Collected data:
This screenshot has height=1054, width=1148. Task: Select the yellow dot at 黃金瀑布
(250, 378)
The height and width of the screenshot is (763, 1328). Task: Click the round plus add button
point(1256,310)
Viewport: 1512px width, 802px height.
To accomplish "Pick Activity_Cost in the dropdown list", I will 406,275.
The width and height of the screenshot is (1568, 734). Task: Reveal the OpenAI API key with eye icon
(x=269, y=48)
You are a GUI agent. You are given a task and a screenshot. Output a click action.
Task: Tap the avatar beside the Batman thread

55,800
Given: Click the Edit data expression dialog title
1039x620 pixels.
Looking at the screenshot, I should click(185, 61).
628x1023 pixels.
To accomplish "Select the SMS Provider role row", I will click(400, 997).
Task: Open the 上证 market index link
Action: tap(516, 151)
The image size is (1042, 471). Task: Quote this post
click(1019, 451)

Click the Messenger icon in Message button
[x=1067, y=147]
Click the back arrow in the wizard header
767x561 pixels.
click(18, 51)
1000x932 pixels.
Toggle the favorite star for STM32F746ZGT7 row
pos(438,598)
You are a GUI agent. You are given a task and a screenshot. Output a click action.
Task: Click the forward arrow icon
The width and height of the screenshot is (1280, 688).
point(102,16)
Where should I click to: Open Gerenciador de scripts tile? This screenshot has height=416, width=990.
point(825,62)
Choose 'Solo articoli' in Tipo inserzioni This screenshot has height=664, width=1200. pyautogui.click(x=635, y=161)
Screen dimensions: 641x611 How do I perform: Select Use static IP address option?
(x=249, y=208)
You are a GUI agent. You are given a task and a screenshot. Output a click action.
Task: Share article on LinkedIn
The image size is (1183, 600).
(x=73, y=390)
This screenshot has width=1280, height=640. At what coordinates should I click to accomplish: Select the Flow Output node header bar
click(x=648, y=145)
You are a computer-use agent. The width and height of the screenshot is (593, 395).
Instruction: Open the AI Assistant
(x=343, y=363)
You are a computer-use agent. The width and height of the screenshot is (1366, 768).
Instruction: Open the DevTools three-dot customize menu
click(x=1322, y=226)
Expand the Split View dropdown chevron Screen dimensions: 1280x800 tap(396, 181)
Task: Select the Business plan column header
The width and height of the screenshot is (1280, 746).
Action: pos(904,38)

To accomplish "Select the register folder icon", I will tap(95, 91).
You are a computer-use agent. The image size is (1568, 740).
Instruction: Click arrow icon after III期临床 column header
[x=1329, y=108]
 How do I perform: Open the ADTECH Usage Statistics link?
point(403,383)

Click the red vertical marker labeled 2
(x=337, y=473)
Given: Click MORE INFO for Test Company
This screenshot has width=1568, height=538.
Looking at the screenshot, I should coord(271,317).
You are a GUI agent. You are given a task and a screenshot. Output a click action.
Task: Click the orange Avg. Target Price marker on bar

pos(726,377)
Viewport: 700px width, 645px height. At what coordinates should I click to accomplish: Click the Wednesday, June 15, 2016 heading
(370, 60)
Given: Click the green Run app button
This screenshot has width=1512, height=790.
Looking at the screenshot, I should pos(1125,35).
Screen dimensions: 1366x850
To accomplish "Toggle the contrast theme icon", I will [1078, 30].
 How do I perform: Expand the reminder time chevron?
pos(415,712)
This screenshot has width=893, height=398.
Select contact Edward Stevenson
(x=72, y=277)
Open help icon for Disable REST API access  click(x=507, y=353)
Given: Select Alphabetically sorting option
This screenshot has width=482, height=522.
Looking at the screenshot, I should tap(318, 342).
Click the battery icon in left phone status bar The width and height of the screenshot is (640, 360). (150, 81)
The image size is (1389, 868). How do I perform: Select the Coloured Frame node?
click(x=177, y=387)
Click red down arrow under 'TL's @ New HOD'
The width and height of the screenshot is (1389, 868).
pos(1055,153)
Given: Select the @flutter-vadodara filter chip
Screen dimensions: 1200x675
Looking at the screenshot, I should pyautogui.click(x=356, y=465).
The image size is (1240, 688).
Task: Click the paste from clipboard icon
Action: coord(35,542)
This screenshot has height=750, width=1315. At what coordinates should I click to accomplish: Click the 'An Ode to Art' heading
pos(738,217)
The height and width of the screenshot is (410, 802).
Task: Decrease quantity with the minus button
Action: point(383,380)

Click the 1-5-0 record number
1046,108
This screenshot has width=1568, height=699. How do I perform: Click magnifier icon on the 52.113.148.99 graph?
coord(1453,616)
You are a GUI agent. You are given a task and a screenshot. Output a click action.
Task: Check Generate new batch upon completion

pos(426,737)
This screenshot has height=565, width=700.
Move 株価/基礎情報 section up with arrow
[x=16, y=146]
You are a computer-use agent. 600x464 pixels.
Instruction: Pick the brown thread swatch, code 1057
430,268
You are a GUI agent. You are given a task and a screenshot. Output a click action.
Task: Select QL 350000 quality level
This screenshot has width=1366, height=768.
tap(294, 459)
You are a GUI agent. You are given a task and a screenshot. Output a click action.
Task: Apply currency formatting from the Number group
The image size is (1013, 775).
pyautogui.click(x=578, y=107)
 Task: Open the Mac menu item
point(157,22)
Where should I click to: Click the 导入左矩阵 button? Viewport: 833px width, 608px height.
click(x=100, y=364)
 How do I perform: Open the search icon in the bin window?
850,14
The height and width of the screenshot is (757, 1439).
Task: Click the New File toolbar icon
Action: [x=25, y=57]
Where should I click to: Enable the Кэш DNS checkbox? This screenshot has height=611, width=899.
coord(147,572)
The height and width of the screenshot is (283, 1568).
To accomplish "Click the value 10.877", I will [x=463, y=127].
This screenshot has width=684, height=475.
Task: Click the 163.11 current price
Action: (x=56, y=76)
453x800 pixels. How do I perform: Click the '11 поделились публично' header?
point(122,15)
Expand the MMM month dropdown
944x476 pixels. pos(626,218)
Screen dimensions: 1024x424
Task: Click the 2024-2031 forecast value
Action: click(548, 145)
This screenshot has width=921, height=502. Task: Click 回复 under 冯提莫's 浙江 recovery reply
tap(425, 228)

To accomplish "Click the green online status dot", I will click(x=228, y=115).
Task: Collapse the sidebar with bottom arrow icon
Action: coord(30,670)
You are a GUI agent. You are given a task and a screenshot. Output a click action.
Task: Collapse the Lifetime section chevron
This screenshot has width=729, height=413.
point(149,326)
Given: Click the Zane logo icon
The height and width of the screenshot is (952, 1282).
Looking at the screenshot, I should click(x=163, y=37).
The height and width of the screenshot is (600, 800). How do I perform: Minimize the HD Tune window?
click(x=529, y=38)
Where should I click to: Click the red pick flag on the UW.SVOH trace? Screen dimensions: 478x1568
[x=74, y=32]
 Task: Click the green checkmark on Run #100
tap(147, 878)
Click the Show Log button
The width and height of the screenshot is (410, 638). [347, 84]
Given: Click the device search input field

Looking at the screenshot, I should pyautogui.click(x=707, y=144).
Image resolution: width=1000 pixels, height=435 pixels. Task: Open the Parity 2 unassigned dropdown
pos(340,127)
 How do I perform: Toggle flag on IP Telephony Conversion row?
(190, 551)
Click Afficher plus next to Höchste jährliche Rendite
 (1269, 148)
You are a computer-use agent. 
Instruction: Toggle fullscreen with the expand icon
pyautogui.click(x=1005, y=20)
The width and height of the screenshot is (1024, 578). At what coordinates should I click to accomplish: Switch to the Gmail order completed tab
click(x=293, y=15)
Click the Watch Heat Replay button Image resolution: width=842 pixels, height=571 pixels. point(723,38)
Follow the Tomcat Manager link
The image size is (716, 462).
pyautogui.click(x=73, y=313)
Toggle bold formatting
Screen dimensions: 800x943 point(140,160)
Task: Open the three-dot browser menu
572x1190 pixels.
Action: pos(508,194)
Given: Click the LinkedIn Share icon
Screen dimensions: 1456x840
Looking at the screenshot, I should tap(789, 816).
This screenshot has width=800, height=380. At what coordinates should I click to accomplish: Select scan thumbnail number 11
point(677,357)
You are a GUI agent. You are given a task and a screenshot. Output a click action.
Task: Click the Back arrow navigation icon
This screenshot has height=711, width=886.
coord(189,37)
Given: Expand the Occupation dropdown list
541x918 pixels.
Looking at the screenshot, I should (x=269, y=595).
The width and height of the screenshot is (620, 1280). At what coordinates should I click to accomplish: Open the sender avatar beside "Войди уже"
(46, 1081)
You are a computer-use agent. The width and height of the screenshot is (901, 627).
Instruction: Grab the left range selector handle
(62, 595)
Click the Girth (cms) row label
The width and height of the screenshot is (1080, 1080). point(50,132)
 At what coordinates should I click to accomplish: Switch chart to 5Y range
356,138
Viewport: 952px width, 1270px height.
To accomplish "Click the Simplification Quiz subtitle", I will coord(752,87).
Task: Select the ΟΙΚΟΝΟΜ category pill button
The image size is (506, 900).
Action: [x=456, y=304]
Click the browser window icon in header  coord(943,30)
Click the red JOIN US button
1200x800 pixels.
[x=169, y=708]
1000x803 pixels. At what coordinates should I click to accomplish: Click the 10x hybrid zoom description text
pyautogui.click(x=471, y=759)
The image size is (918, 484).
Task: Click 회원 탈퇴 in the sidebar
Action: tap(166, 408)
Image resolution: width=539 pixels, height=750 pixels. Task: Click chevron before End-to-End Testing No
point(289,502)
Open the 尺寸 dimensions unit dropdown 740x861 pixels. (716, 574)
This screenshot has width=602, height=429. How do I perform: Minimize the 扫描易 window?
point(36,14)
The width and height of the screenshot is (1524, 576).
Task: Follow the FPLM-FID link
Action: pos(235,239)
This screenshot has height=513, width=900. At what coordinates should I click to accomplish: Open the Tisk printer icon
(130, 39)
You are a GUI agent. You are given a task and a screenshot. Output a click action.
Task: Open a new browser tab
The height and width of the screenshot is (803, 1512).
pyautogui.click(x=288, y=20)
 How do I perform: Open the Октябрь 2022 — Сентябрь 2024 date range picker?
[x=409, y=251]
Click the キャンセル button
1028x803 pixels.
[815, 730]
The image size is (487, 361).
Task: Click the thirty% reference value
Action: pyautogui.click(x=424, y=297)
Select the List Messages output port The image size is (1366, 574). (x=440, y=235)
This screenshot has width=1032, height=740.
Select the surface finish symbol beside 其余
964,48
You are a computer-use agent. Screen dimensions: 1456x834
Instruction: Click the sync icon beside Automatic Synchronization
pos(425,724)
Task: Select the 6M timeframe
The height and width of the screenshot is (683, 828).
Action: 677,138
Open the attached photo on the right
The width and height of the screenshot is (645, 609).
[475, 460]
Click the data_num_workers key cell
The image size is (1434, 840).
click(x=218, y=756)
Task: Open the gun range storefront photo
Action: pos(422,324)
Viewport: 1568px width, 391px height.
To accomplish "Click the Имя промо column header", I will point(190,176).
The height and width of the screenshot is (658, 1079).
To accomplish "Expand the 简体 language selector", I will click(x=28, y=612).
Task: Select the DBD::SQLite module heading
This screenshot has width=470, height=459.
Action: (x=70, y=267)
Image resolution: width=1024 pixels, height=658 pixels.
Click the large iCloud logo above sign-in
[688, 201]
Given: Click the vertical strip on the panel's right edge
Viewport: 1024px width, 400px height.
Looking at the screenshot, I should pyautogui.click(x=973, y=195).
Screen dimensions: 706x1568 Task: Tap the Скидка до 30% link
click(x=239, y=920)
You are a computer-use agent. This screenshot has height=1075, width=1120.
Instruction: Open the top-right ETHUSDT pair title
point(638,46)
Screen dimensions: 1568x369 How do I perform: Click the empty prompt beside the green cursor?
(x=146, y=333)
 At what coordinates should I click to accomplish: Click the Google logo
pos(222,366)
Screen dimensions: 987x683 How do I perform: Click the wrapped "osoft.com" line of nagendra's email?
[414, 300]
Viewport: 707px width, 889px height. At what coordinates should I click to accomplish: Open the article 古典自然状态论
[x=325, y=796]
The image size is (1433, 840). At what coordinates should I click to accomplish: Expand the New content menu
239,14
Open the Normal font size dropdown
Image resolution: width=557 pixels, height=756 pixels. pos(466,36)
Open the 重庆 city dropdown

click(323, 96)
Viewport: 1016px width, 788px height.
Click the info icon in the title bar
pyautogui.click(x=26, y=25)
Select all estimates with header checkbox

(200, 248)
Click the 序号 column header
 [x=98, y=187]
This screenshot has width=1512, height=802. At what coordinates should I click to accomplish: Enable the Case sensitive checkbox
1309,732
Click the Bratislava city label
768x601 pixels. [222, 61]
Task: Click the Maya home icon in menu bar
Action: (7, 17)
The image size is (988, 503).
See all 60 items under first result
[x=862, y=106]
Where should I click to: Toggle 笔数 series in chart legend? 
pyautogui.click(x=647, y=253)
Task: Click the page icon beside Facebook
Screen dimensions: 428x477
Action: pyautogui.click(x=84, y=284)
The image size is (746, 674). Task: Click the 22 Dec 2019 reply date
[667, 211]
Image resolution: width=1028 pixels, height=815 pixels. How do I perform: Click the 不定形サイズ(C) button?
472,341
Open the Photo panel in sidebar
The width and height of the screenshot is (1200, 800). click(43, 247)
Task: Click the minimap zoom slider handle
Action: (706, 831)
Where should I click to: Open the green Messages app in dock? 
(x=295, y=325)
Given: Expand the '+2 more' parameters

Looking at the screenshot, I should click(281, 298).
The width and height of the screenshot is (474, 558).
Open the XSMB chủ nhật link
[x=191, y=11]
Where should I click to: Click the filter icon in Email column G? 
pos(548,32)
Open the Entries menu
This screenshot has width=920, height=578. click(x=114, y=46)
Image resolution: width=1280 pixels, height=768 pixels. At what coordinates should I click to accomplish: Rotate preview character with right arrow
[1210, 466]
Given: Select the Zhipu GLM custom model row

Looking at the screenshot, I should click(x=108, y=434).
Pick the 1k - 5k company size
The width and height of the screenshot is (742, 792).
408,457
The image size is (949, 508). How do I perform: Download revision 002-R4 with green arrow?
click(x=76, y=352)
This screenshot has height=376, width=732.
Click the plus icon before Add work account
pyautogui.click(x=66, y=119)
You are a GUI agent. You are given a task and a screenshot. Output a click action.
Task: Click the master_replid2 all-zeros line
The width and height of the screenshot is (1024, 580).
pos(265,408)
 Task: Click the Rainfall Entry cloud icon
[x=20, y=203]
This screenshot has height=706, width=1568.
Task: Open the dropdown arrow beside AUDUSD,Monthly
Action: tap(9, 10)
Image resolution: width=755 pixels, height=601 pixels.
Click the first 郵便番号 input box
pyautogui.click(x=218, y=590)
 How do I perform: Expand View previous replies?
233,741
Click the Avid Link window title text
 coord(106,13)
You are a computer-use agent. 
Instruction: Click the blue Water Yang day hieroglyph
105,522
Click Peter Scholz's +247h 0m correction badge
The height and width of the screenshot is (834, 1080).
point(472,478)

* _Problem statement_: Every line above that holds the string "LinkedIn" should be copied out.

* _Solution below_:
Task: Share article on LinkedIn
Given: Click the LinkedIn Share icon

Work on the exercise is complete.